• [Task to carry out]
Could you update the items below by replacing "Tesoro" with "Garrett" wherever it occurs, leaving everything else the same?

• [Dataset extract]
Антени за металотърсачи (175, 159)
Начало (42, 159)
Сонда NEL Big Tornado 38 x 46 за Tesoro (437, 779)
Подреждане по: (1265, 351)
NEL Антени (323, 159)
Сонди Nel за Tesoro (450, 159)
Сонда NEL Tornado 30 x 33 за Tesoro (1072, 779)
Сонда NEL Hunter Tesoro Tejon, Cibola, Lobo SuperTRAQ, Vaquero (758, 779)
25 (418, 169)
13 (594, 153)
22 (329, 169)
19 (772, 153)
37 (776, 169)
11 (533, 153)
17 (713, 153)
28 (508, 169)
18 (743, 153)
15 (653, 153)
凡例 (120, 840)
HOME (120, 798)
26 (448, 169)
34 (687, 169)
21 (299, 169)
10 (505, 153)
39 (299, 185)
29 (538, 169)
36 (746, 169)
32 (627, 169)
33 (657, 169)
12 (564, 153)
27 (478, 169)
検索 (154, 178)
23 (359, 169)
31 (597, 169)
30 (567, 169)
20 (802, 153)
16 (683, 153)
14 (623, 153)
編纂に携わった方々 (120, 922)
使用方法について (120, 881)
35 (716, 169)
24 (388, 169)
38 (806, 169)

• [Finished answer]
Антени за металотърсачи (175, 159)
Начало (42, 159)
Сонда NEL Big Tornado 38 x 46 за Garrett (437, 779)
Подреждане по: (1265, 351)
NEL Антени (323, 159)
Сонди Nel за Garrett (450, 159)
Сонда NEL Tornado 30 x 33 за Garrett (1072, 779)
Сонда NEL Hunter Garrett Tejon, Cibola, Lobo SuperTRAQ, Vaquero (758, 779)
25 (418, 169)
13 (594, 153)
22 (329, 169)
19 (772, 153)
37 (776, 169)
11 (533, 153)
17 (713, 153)
28 (508, 169)
18 (743, 153)
15 (653, 153)
凡例 (120, 840)
HOME (120, 798)
26 (448, 169)
34 (687, 169)
21 (299, 169)
10 (505, 153)
39 (299, 185)
29 (538, 169)
36 (746, 169)
32 (627, 169)
33 (657, 169)
12 (564, 153)
27 (478, 169)
検索 (154, 178)
23 (359, 169)
31 (597, 169)
30 (567, 169)
20 (802, 153)
16 (683, 153)
14 (623, 153)
編纂に携わった方々 (120, 922)
使用方法について (120, 881)
35 (716, 169)
24 (388, 169)
38 (806, 169)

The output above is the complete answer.